→ About this task
Tally how many lines in the data below include "will", then please reply with only that figure.

(Beginning of Information)

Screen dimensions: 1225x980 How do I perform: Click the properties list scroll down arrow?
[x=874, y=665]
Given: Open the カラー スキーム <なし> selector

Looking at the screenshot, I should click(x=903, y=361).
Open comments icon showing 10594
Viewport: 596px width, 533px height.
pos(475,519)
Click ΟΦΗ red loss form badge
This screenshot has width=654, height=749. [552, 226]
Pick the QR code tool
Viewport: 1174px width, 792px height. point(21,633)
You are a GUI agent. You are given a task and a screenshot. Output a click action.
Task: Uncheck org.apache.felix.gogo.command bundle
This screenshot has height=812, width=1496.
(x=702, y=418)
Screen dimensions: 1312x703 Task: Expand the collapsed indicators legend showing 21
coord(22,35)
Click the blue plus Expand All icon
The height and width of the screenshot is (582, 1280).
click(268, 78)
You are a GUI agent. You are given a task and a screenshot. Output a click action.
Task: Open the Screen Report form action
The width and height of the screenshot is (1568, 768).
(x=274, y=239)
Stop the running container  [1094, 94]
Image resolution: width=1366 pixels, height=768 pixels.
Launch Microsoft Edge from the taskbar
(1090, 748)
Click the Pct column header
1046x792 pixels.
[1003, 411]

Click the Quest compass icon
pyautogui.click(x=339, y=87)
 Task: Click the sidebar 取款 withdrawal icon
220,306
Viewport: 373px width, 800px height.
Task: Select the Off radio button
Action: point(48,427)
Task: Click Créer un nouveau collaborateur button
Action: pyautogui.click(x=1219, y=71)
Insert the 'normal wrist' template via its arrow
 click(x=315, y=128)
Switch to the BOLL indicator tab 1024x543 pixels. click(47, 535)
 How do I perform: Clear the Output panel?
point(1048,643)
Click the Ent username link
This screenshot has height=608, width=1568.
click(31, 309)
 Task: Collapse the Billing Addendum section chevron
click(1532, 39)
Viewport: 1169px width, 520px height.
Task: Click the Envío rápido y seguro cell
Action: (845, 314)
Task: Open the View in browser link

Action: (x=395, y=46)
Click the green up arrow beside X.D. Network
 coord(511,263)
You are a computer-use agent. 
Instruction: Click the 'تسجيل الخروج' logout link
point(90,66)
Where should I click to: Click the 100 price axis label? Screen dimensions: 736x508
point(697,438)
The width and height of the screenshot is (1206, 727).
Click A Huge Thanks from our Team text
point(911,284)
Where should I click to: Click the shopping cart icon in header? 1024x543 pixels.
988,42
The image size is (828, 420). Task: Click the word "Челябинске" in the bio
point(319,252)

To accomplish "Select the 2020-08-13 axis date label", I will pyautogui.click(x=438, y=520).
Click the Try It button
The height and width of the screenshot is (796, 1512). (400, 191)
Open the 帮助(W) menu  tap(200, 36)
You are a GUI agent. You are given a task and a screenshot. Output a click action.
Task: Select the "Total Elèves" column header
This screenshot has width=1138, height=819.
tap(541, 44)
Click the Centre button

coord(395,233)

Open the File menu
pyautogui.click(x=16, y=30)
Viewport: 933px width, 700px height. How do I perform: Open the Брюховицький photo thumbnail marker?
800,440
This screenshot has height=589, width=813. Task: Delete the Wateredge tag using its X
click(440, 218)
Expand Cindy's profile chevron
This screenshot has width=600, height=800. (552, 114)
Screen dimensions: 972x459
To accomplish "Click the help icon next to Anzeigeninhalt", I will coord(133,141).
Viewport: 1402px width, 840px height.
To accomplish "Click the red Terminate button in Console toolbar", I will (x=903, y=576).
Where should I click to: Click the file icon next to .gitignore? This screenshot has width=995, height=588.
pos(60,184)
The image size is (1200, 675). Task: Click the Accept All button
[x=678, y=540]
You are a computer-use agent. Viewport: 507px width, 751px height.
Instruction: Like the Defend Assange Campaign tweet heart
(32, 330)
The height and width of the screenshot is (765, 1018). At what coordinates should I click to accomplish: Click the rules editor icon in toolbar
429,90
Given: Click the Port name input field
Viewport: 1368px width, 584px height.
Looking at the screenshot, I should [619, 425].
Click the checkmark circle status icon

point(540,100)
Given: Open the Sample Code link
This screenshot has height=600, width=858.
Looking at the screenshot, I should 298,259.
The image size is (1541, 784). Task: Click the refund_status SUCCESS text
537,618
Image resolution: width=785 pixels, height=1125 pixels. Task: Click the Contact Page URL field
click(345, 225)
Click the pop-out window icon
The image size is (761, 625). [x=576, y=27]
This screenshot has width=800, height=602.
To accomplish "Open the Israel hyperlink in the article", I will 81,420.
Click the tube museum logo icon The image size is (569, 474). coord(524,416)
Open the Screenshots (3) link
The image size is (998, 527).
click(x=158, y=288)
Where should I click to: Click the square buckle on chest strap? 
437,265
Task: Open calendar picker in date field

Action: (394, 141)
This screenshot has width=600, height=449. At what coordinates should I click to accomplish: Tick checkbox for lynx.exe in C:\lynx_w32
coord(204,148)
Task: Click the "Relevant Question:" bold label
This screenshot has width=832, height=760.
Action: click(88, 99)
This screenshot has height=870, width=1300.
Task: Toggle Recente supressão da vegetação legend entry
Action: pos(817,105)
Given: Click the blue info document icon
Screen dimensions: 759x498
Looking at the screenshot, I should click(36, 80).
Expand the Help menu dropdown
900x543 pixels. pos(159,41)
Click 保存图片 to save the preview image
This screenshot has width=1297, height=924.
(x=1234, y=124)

(End of Information)

→ Solved problem
4